═════ Data provided

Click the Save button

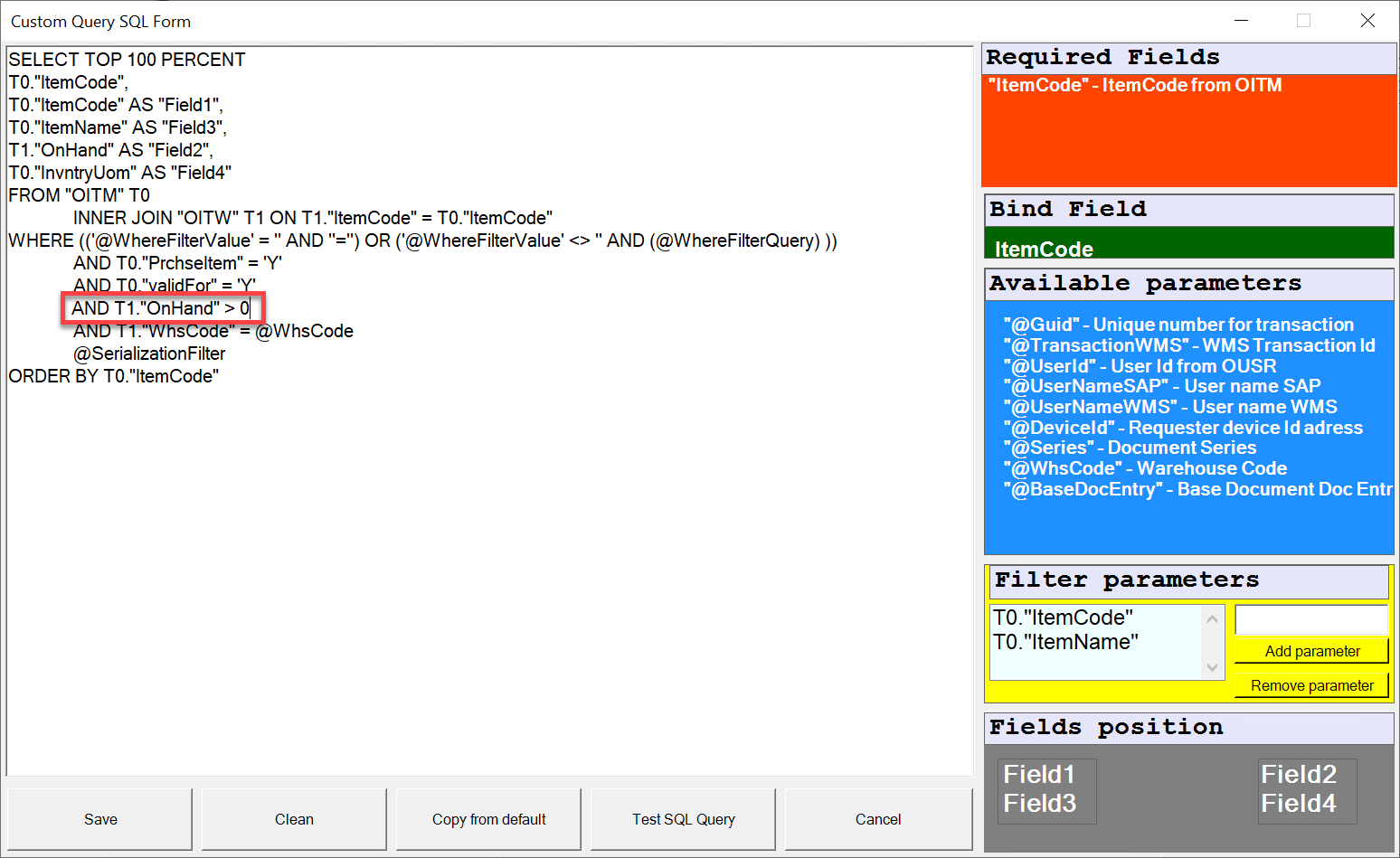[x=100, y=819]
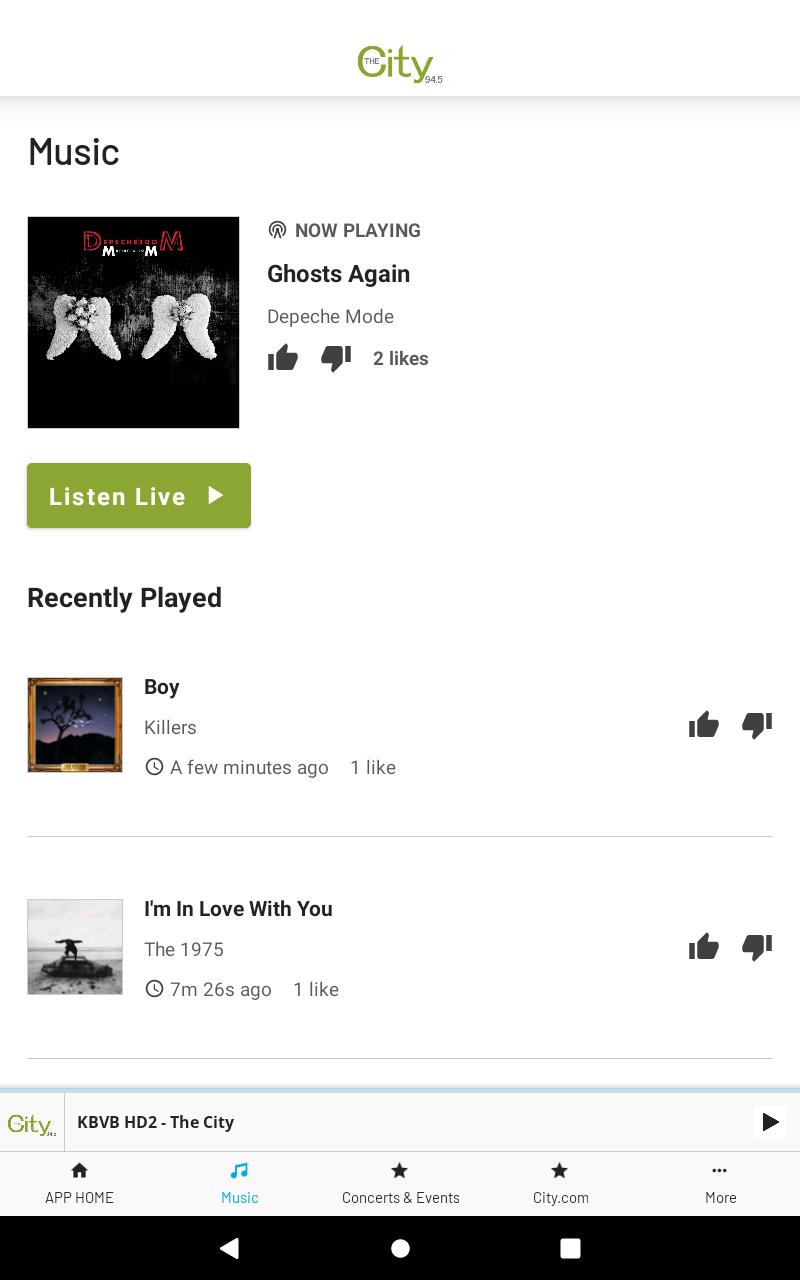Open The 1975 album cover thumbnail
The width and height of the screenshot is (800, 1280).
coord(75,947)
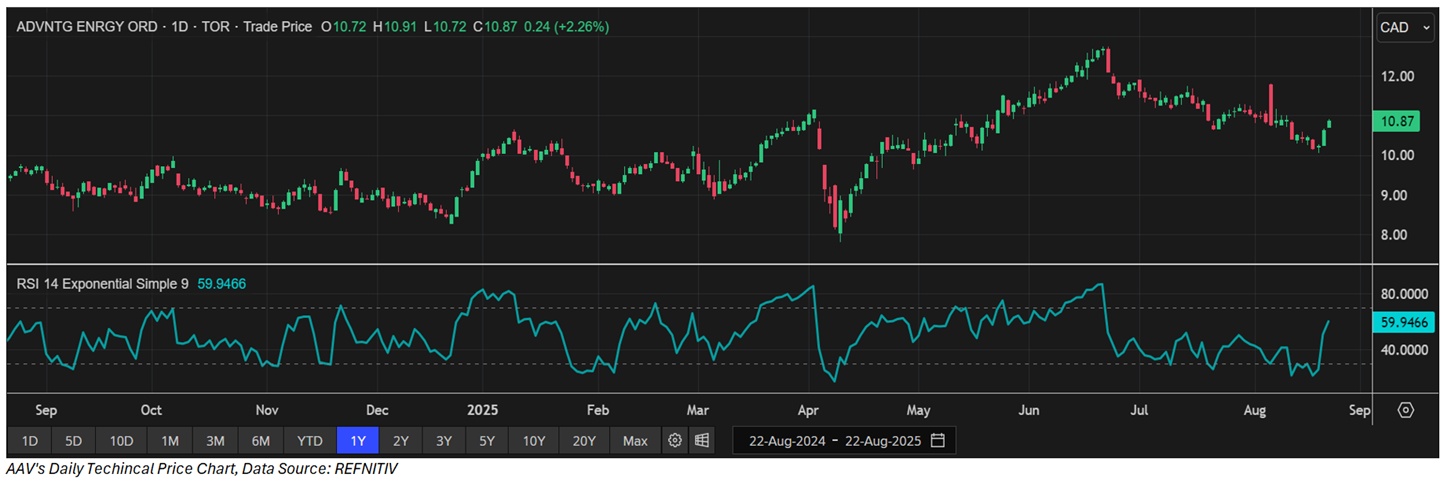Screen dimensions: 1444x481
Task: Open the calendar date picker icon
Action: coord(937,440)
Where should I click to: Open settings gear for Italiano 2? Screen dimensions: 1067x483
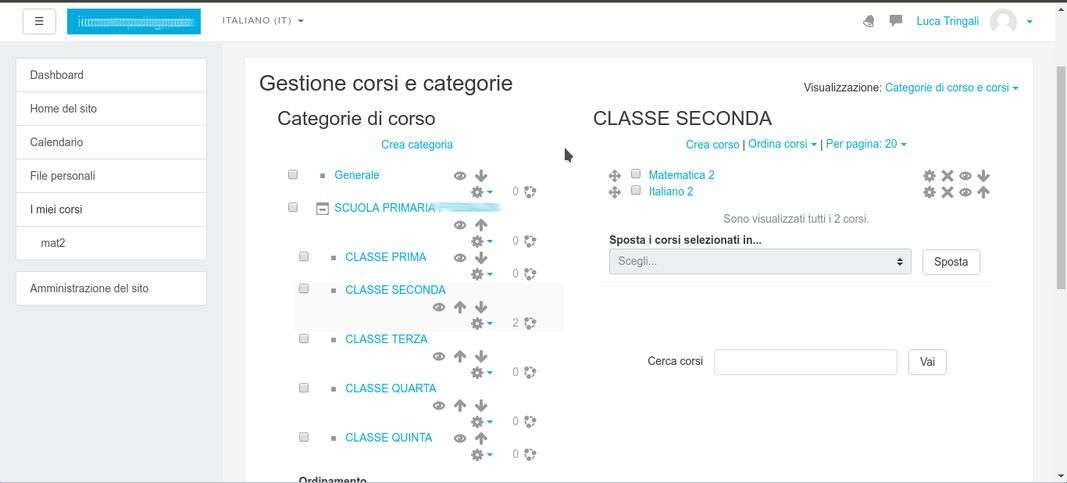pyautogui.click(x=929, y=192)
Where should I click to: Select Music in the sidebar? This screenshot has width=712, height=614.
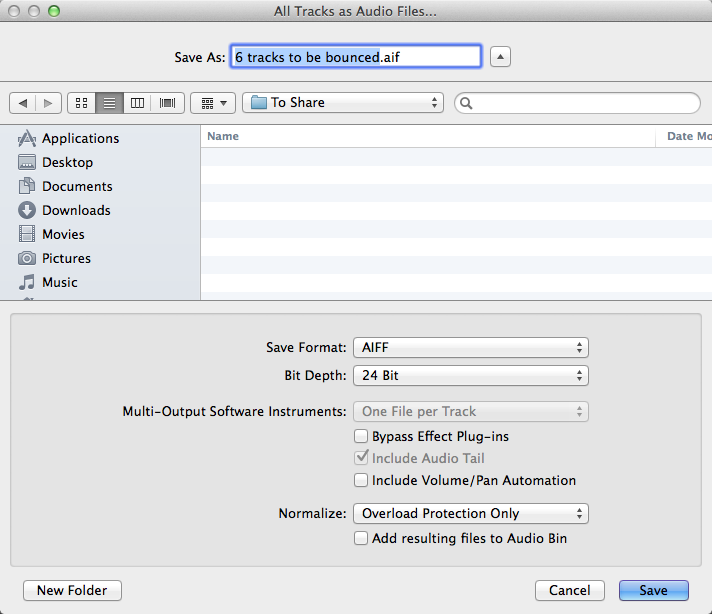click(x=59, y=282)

══════════
═════ Data provided

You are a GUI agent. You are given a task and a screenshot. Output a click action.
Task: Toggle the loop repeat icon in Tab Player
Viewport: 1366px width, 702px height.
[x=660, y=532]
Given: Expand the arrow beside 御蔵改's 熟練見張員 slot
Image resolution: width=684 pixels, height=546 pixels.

══════════

** Work item **
Give back exactly the lines above starting at the line where "Viewport: 1366px width, 702px height." appears and ending at the line where "Image resolution: width=684" appears, both included, with no other lines.

** Solution **
Viewport: 1366px width, 702px height.
[x=660, y=532]
Given: Expand the arrow beside 御蔵改's 熟練見張員 slot
Image resolution: width=684 pixels, height=546 pixels.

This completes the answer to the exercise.